I'm not sure this is a question with a simple answer, nor do I believe it is a question that even needs to be asked about decision trees.

Consult Aslan et al., Calculating the VC-Dimension of Trees (2009). They address this problem by doing an exhaustive search, in small trees, and then providing an approximate, recursive formula for estimating the VC dimension on larger trees. They then use this formula as part of a pruning algorithm. Had there been a closed-form answer to your question, I am sure they would have supplied it. They felt the need to iterate their way through even fairly small trees.

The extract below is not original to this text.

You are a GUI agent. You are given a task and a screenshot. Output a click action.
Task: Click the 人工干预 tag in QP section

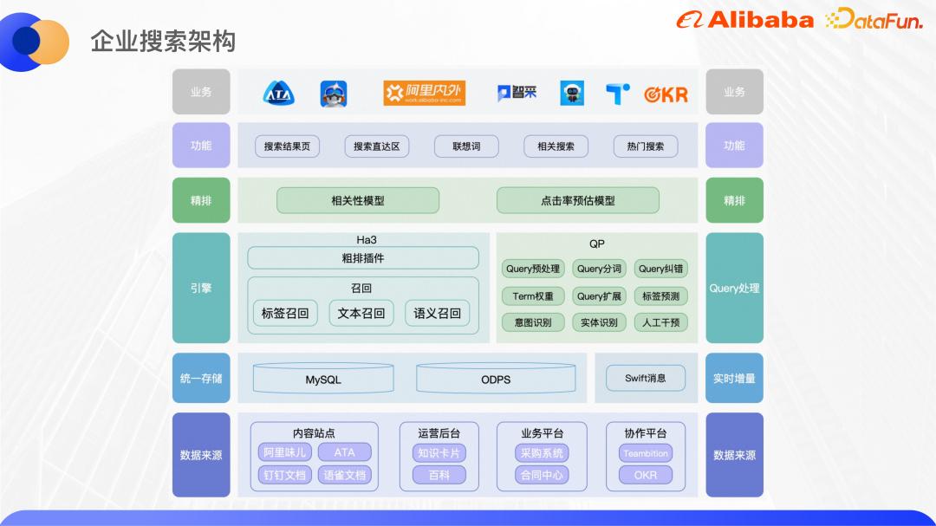tap(660, 322)
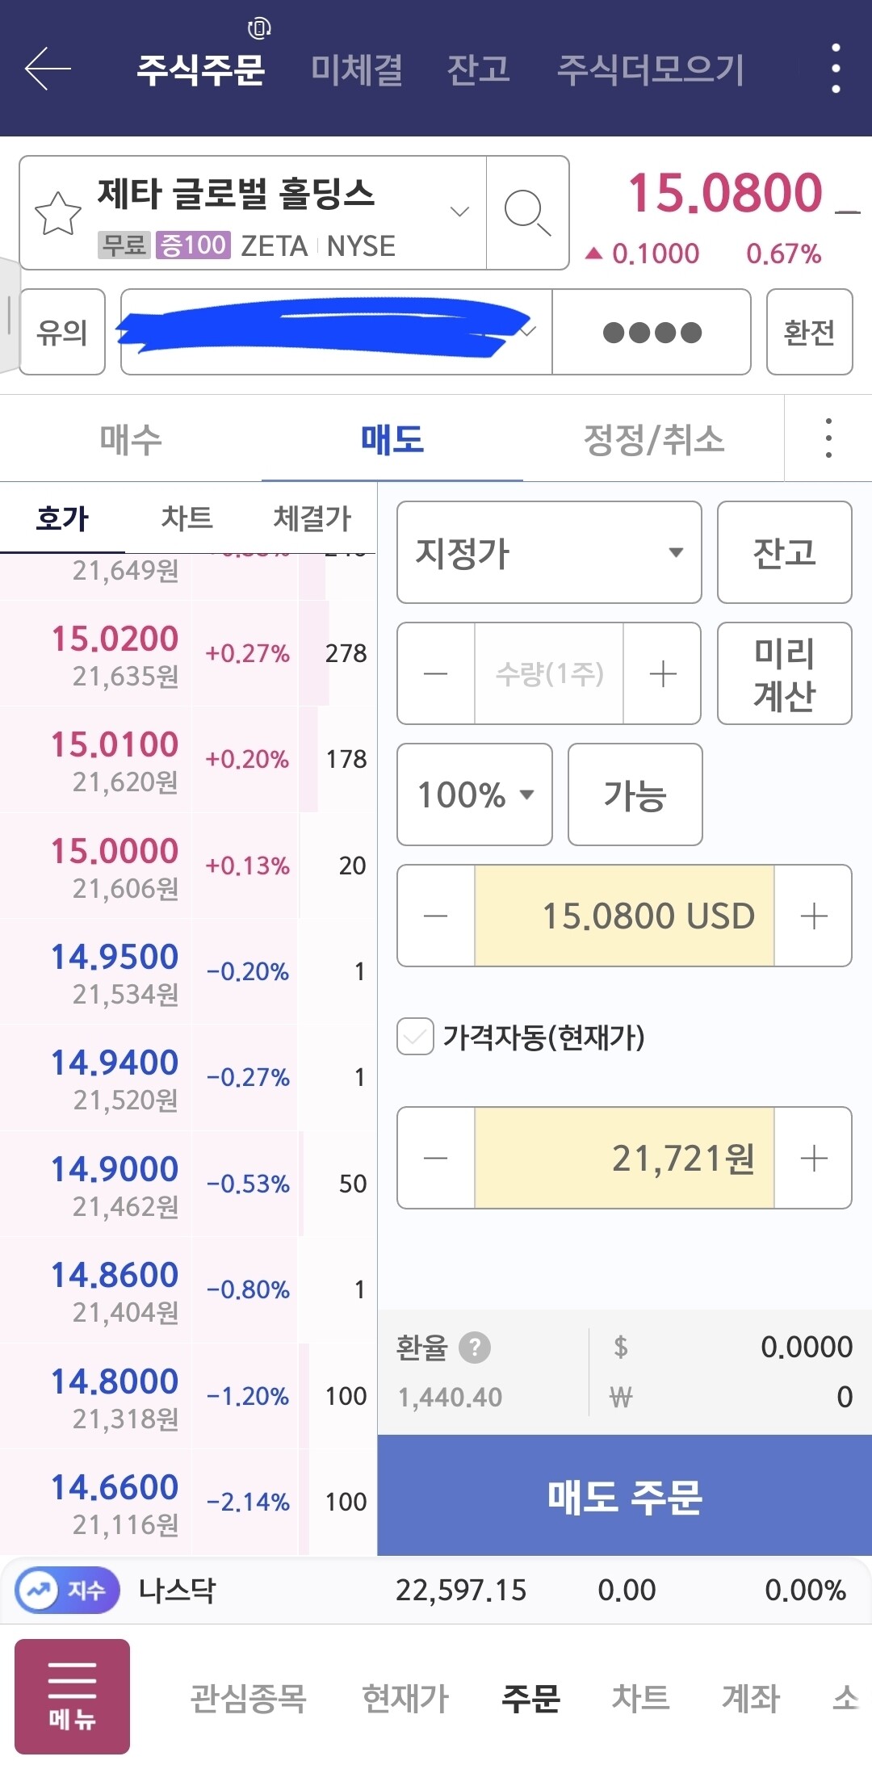Open top header three-dot menu

(x=836, y=69)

My two cents worth. I'm not sure that it's meaningful to talk about the VC dimension for decision tres. Consider a $d$ dimensional response, where each item is a binary outcome. This is the situation considered by Aslan et al. There are $2^d$ possible outcomes in this sample space and $2^d$ possible response patterns. If I build a complete tree, with $d$ levels and $2^d$ leaves, then I can shatter any pattern of $2^d$ responses. But nobody fits complete trees. Typically, you overfit and then prune back using cross-validation. What you get at the end is a smaller and simpler tree, but your hypothesis set is still large. Aslan et al. try to estimate the VC dimension of families of isomorphic trees. Each family is a hypothesis set with its own VC dimension.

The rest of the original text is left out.